## EXERCISE DESCRIPTION
Please rewrite all of the entries below, replacing each "GUI agent" with "screen assistant" and leaving everything else as it is. Omit the pictures from your version.

## PROVIDED RECORDS
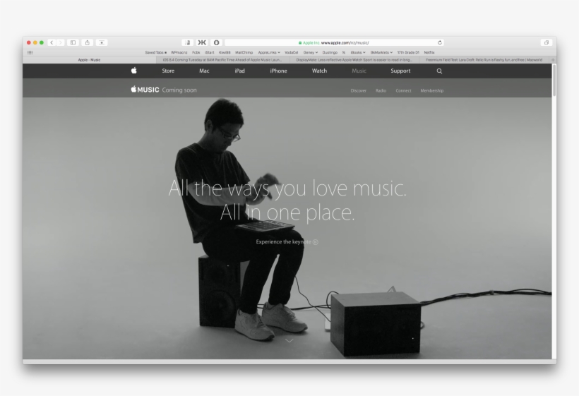This screenshot has width=579, height=396.
Task: Expand the AppleLinks bookmarks folder
Action: tap(269, 52)
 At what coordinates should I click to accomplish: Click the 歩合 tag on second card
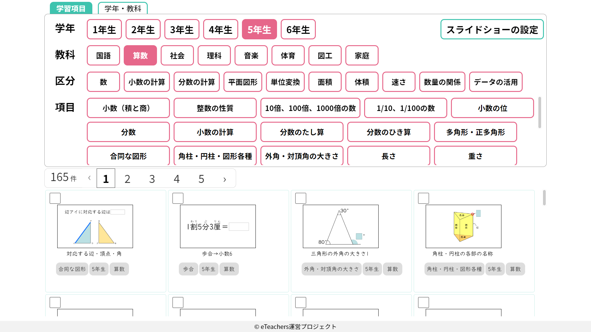[x=188, y=269]
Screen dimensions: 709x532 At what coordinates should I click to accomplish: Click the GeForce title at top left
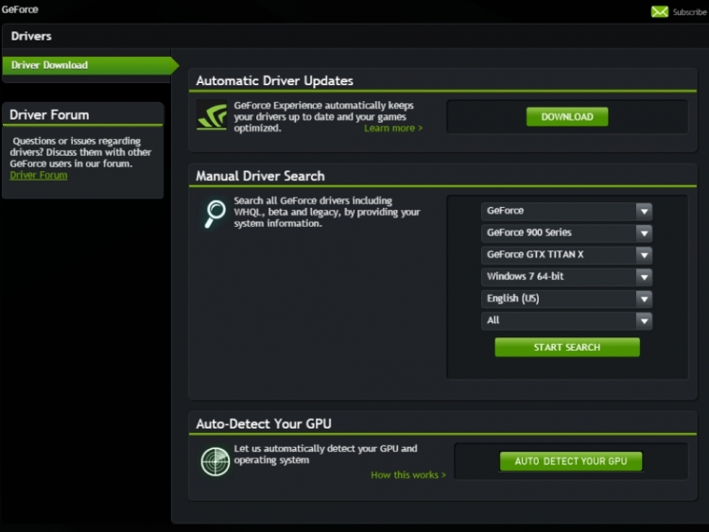20,9
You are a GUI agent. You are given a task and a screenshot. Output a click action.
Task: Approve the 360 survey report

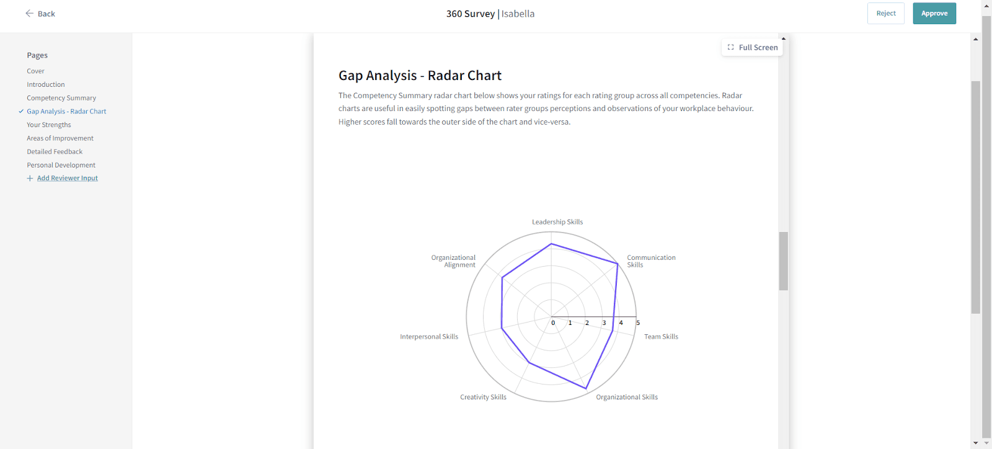coord(934,14)
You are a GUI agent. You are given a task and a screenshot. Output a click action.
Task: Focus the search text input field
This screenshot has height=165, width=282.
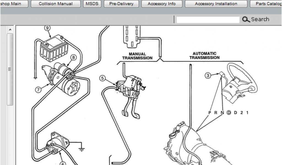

## FINAL RESULT
This screenshot has width=579, height=396.
Task: Expand the AppleLinks bookmarks folder
Action: tap(269, 52)
 At what coordinates should I click to accomplish: Click the 歩合 tag on second card
[x=188, y=269]
Screen dimensions: 709x532 At what coordinates should I click to accomplish: Click the GeForce title at top left
20,9
You are a screen assistant. You are given a task and a screenshot. Output a click action.
Task: Approve the 360 survey report

coord(934,14)
You are a screen assistant. You are given a task and a screenshot. Output a click action.
Task: Focus the search text input field
This screenshot has height=165, width=282.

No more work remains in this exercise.